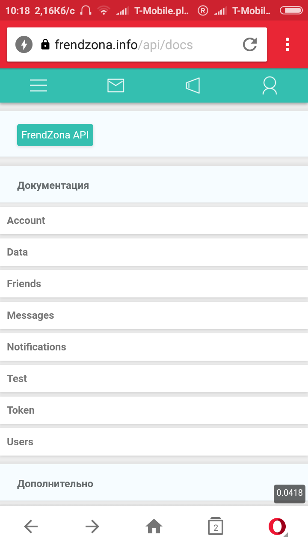This screenshot has height=547, width=308.
Task: Expand the Friends documentation section
Action: click(24, 284)
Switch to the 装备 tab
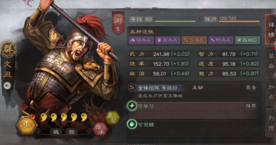The height and width of the screenshot is (145, 276). [x=271, y=61]
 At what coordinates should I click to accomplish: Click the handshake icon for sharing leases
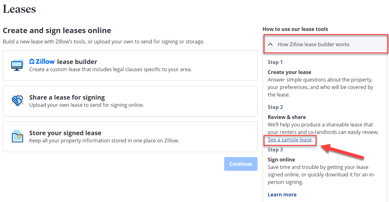tap(17, 101)
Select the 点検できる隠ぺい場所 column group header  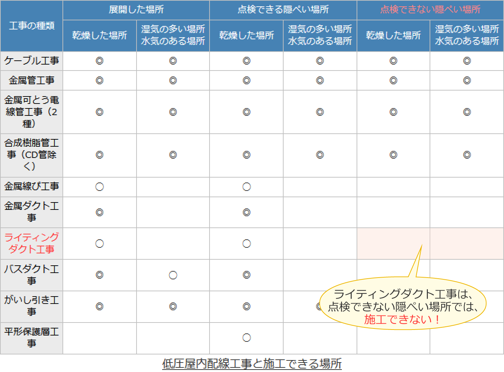tap(283, 9)
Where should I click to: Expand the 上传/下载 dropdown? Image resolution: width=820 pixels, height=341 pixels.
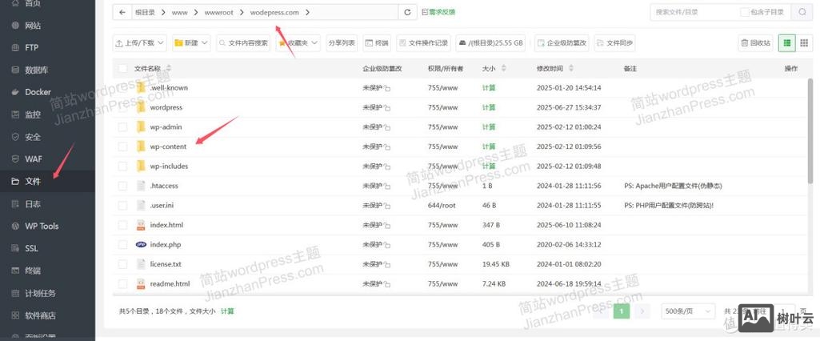tap(140, 42)
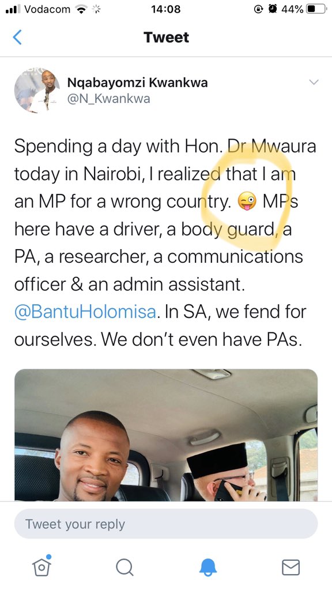The width and height of the screenshot is (332, 589).
Task: Open the attached car selfie photo
Action: tap(166, 435)
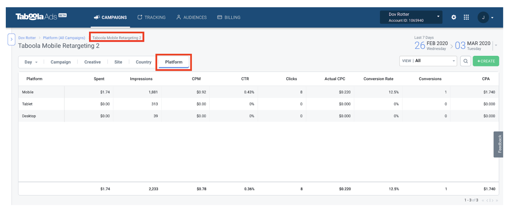The image size is (513, 211).
Task: Expand the VIEW All dropdown
Action: 428,61
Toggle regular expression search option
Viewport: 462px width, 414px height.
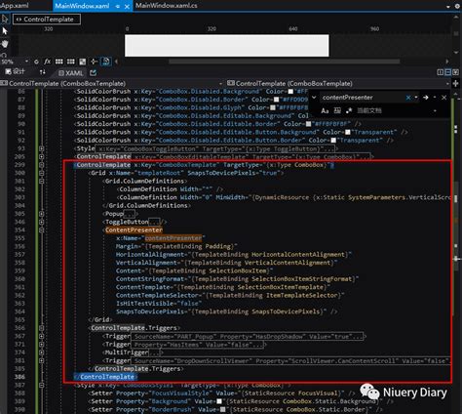click(x=349, y=110)
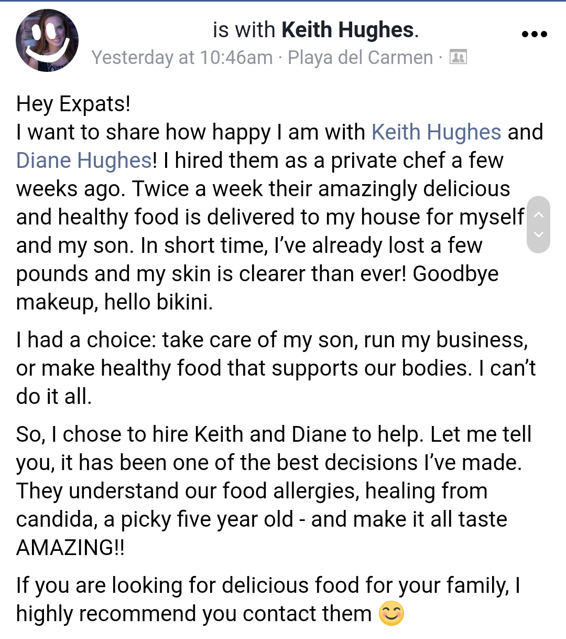Follow the blue Diane Hughes link
The image size is (566, 639).
pyautogui.click(x=84, y=161)
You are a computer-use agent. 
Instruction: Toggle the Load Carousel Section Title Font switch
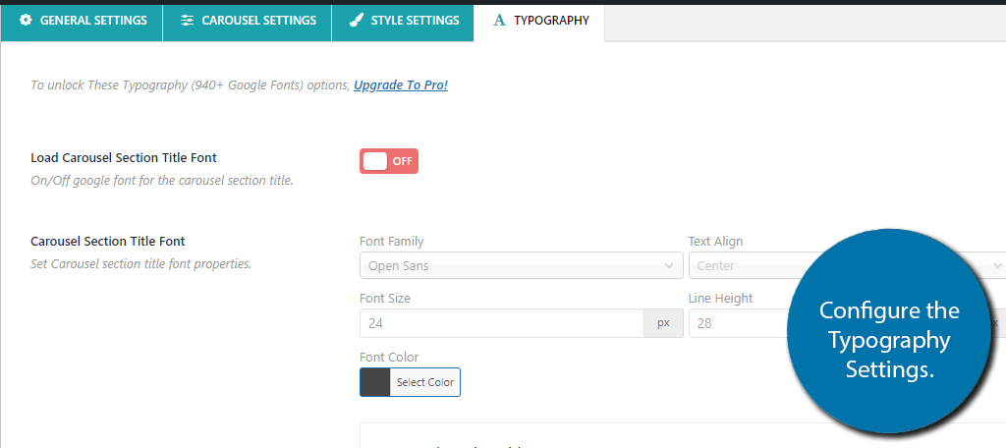click(389, 161)
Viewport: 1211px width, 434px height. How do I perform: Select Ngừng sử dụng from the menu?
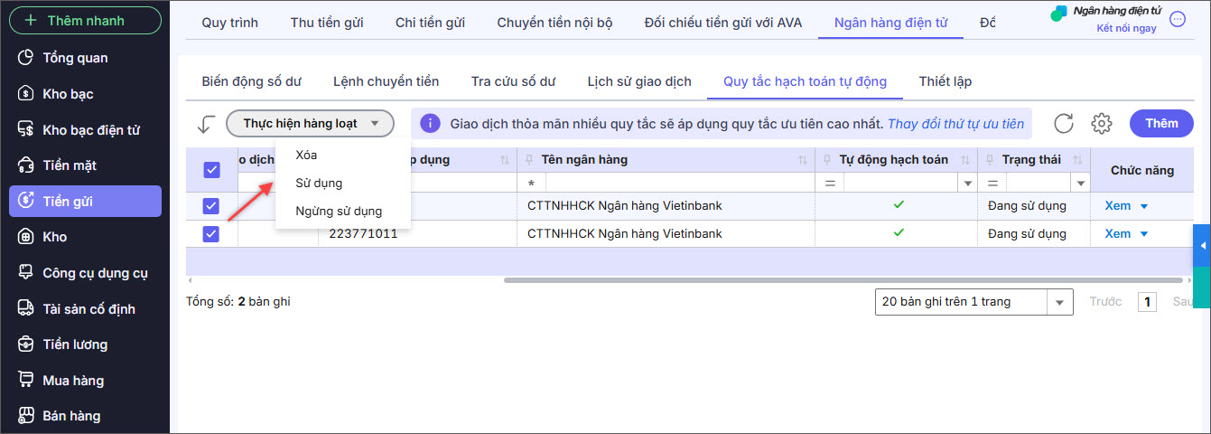pyautogui.click(x=339, y=212)
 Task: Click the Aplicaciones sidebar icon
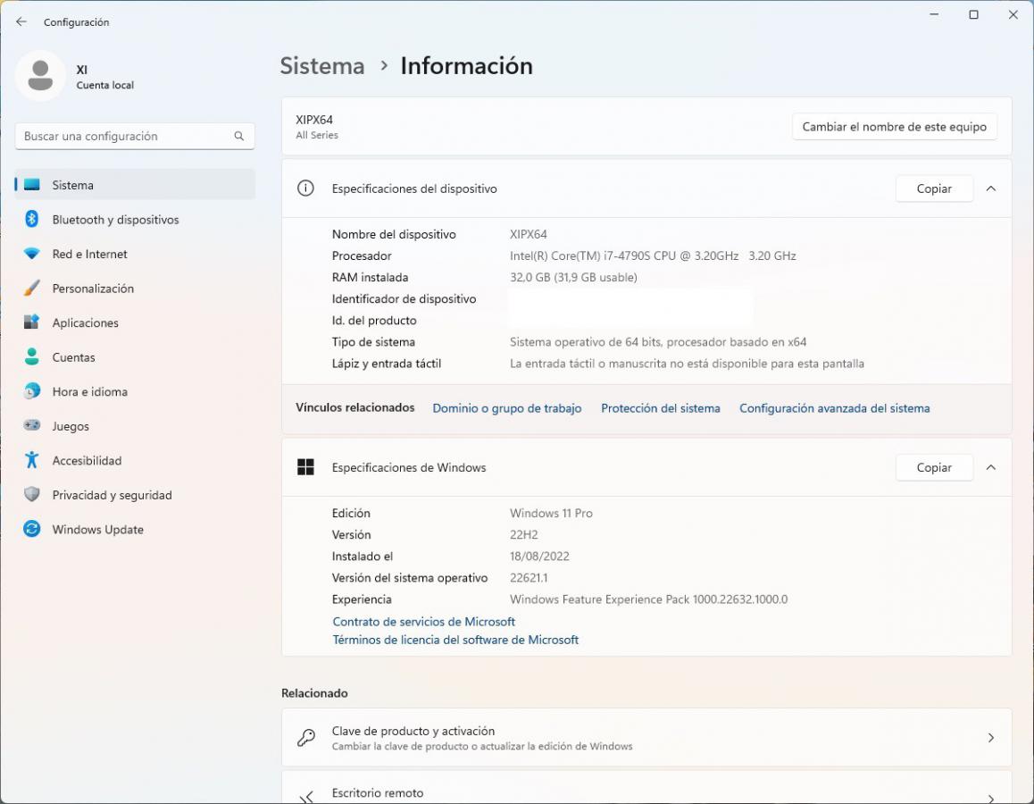[x=32, y=322]
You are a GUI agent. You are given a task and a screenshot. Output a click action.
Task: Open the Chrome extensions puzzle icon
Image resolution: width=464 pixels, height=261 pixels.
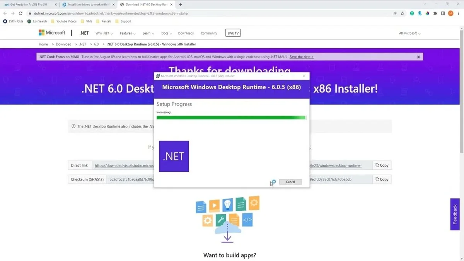coord(435,13)
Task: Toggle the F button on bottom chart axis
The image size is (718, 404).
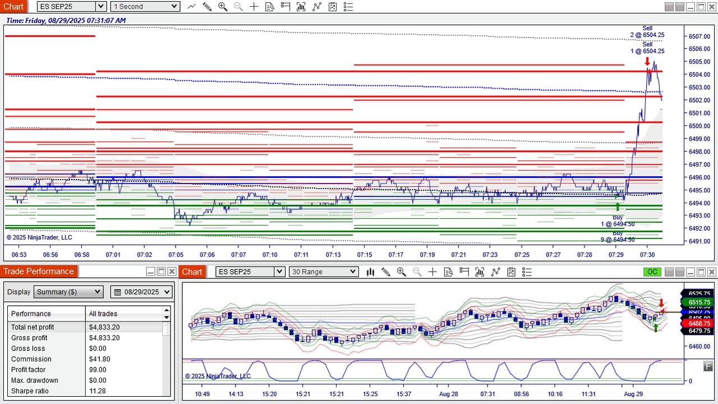Action: coord(708,366)
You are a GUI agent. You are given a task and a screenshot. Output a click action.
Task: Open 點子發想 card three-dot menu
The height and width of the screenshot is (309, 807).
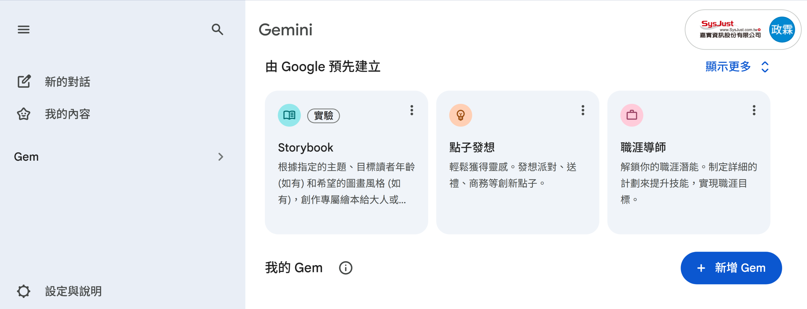click(x=583, y=110)
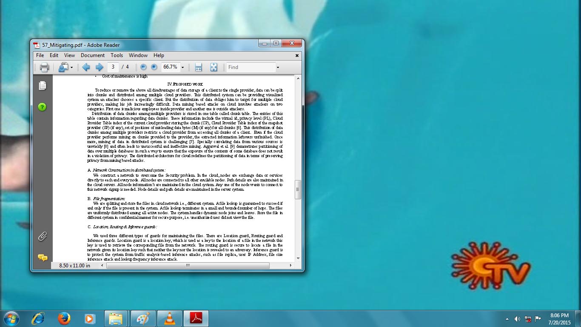The image size is (581, 327).
Task: Open the zoom percentage dropdown
Action: (x=182, y=67)
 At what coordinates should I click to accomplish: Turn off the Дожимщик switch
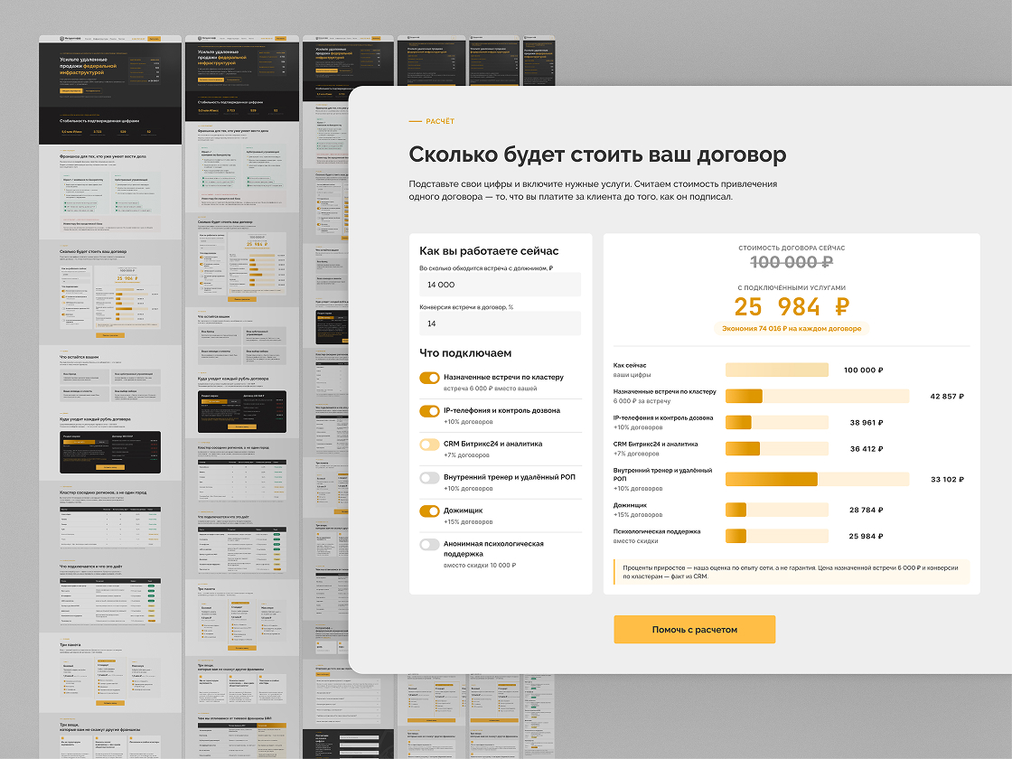[x=429, y=511]
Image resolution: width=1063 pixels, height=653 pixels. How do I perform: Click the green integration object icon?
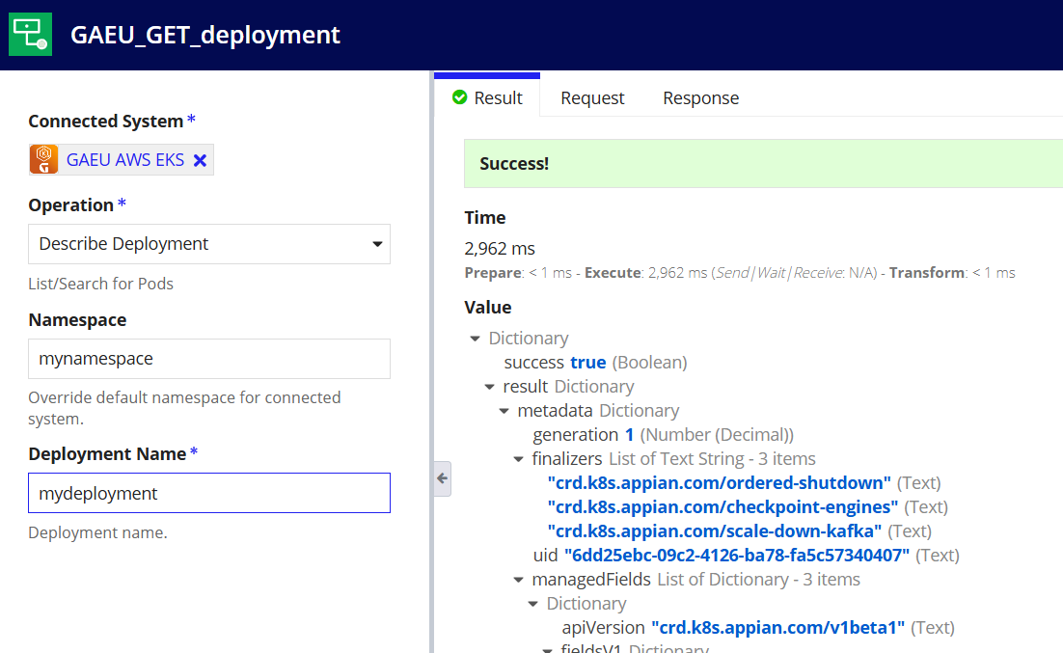tap(31, 34)
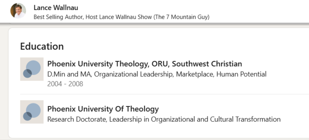
Task: Click the words Cultural Transformation in the second entry
Action: [245, 119]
========================================================================
§ Exercise requirements:
Up to and including the last line of the listing, starting at the line with "The height and width of the screenshot is (309, 807).", extract every line exactly and leave out the pictures.

§ Reply:
The height and width of the screenshot is (309, 807).
click(x=583, y=110)
The image size is (581, 327).
Task: Open the zoom percentage dropdown
Action: (x=182, y=67)
 At what coordinates should I click to accomplish: Turn off the Дожимщик switch
[x=429, y=511]
Image resolution: width=1063 pixels, height=653 pixels. How do I perform: Click the green integration object icon?
tap(31, 34)
Task: Click the words Cultural Transformation in the second entry
Action: [245, 119]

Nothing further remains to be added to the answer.